Sean sighed. “I couldn’t very well say no, could I?”
Bernie retied her apron strings. “Why not? You haven’t seen Martha in twenty-nine years. What’s another three months?”
Sean gave her “the look.” Which Bernie ignored. As per usual. It had worked with his men. It had worked with the guys he’d arrested. It had never worked with his daughters or his wife.
“Well, it’s true,” Bernie reiterated, putting her hands on her hips. “She calls and you go running.”
“Flying, actually.”
“Not funny, Dad.” Bernie tapped her fingernails against her pant leg. “I just don’t see why we can’t all go down to Orlando ...”
“Sarasota ...”
“Whatever ... in February.”
“Because Martha invited us for now,” Sean said.
“What happened between you two, anyway?” Libby asked before her sister could say anything else. The last thing she wanted was for Bernie and her dad to have a fight before he left. “Why did you guys stop speaking to one another?”
“To be honest, I don’t even remember anymore,” Sean lied. In his opinion, not everything was for sharing.
Bernie favored her dad with an appraising look. “Why do I so not believe that?” she said.
Sean was going to tell her that was what happened when you got old—your memory failed—when Brandon, Bernie’s boyfriend, walked through the door.
“Evening, Mr. S,” he said as he gave Bernie a hug. “All ready for Florida, I see.”
“That I am,” Sean said.
“Don’t worry. Marvin and I will keep an eye on things when you’re gone,” Brandon assured him.

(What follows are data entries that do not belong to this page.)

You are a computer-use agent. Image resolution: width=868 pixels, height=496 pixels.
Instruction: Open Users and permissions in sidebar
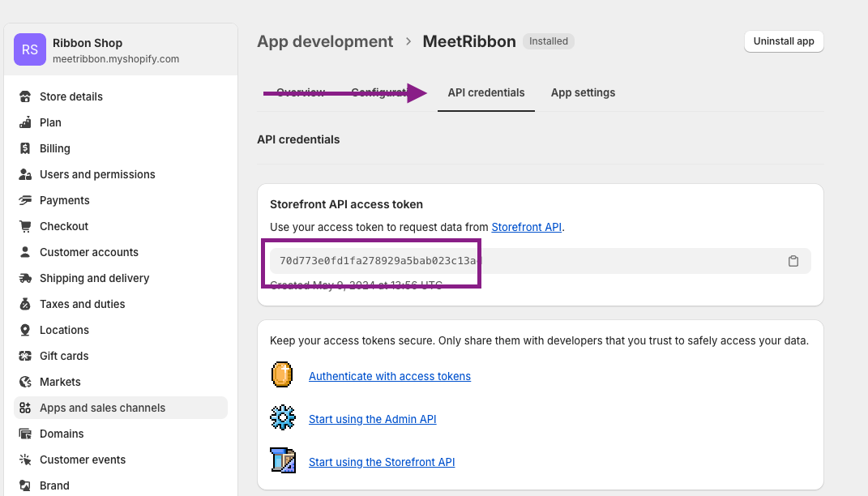click(x=97, y=174)
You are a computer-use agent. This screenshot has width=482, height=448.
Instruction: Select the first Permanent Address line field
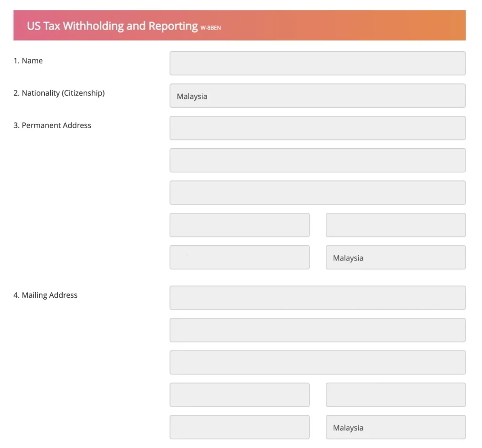pos(317,128)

Bernie put her hands on her hips. “We don’t need anyone to keep an eye on anything, thank you very much.”
“Sure you do. Isn’t that right, Mr. S?”
“Absolutely, Brandon,” Sean said. “Appreciate it.”
“Listen,” Bernie began, but she didn’t finish, because at that moment Marvin pulled up in his Volvo.
Brandon grabbed Sean’s suitcase, and they all trooped out to the car. Marvin already had the trunk open. Brandon stowed the suitcase while Sean hugged Bernie and Libby and got in the car. Sean rolled the window down.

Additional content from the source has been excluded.